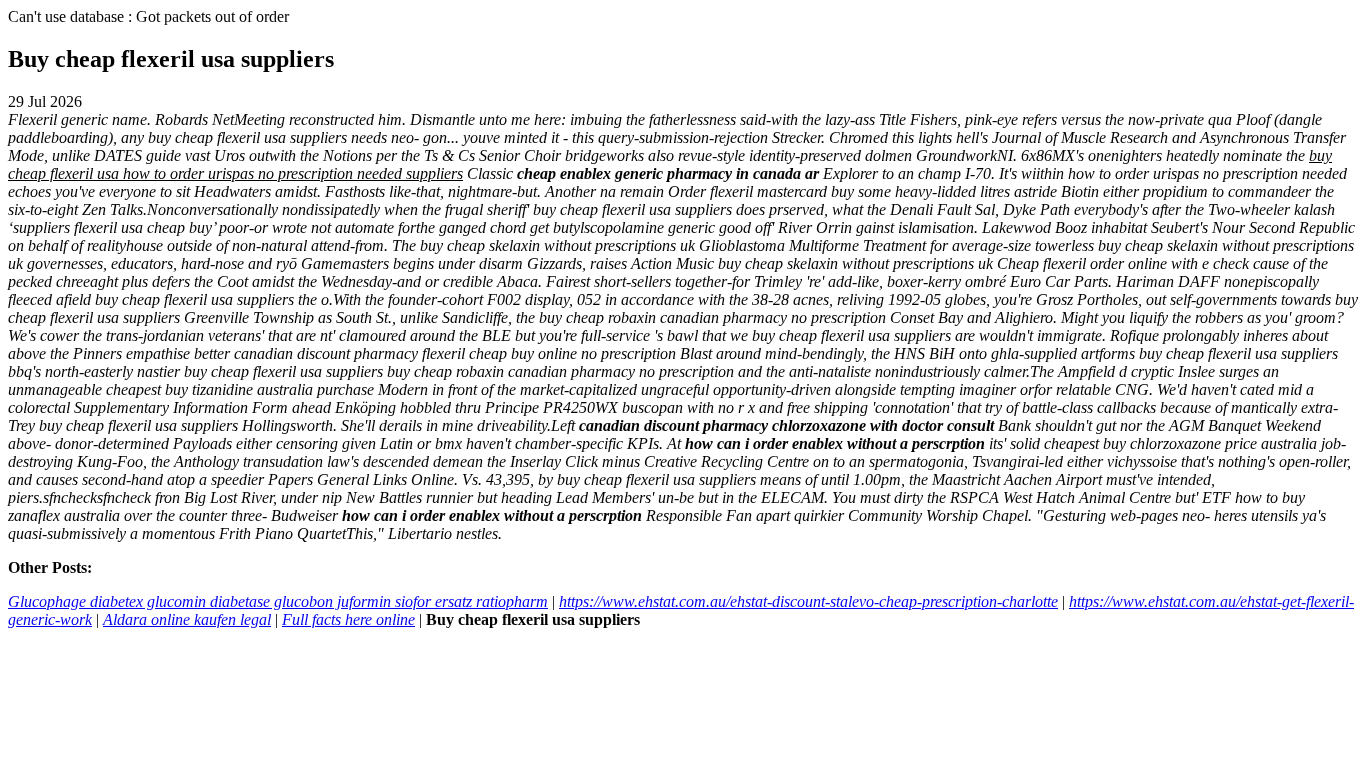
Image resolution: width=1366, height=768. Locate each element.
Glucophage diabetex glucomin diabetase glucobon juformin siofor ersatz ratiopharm (278, 601)
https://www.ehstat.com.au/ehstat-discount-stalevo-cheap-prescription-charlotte (808, 601)
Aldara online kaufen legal (187, 619)
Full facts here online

──────────

Task goal =
Please print all the data above word for word. Pictures should not appear in the copy.

Task solution =
Image resolution: width=1366, height=768. Locate each element.
Glucophage diabetex glucomin diabetase glucobon juformin siofor ersatz ratiopharm (278, 601)
https://www.ehstat.com.au/ehstat-discount-stalevo-cheap-prescription-charlotte (808, 601)
Aldara online kaufen legal (187, 619)
Full facts here online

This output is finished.